▶ **JOB**
Turn the lines of the rows below into a numbered list, starting with the line holding "The image size" and running through the last line of the rows, inclusive. Skip blank lines and leave the pictures out.
↓
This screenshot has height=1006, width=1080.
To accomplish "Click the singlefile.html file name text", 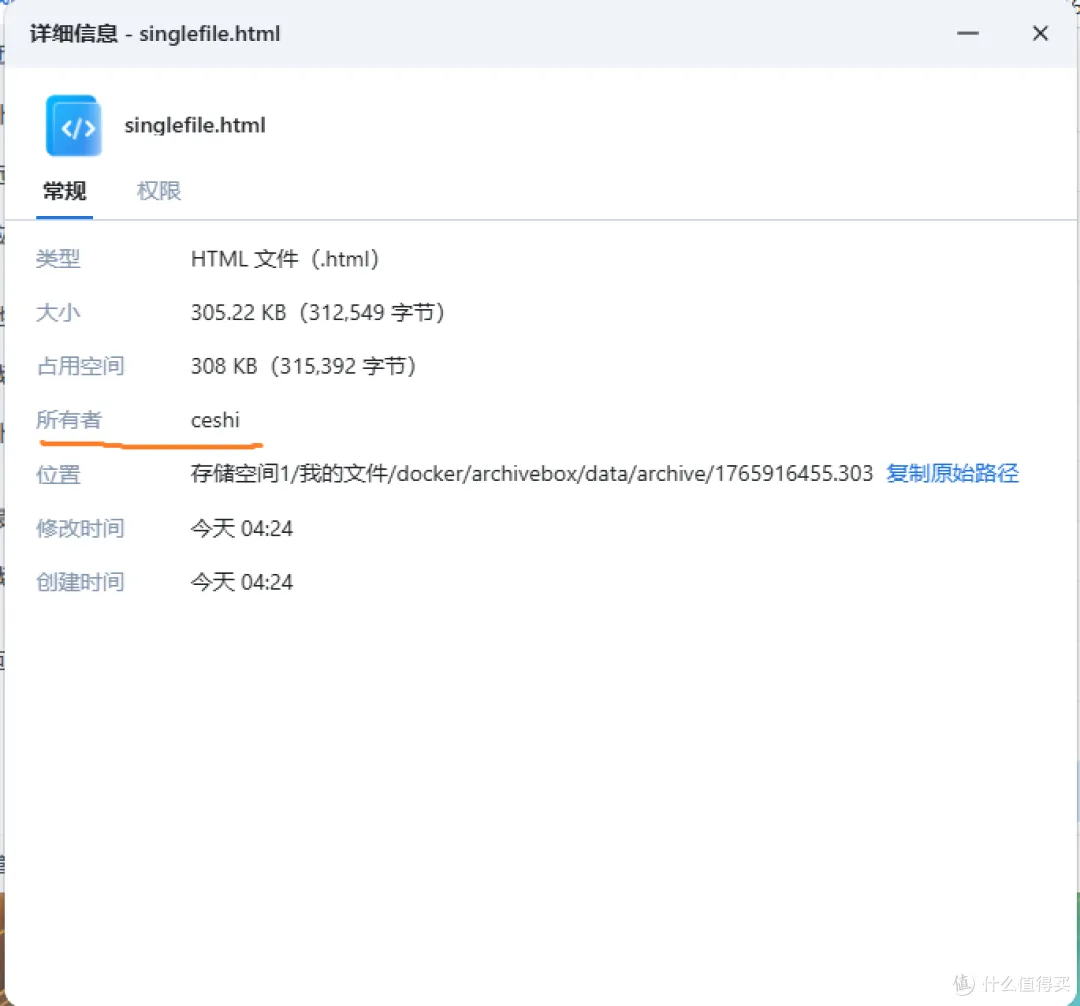I will tap(195, 125).
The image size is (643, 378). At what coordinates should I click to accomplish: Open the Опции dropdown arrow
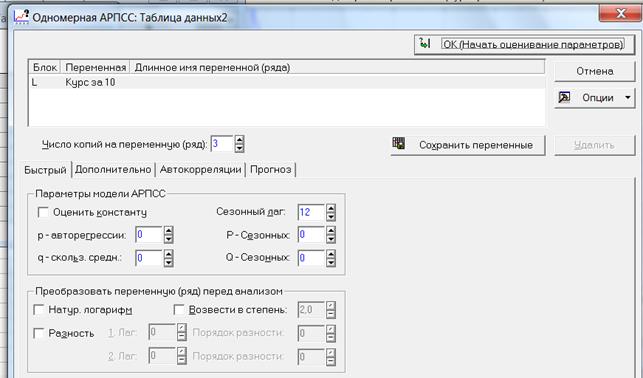coord(628,98)
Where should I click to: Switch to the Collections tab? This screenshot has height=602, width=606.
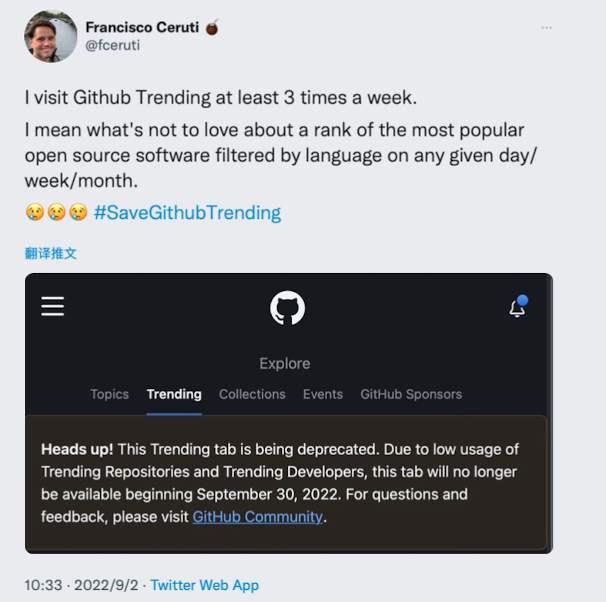tap(252, 394)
↑
▶ **WORKED SOLUTION**
1. The image size is (643, 378). At what coordinates should I click to accomplish: Open the Опции dropdown arrow
2. coord(628,98)
3. Where should I click to: Switch to the Collections tab? This screenshot has height=602, width=606.
4. tap(252, 394)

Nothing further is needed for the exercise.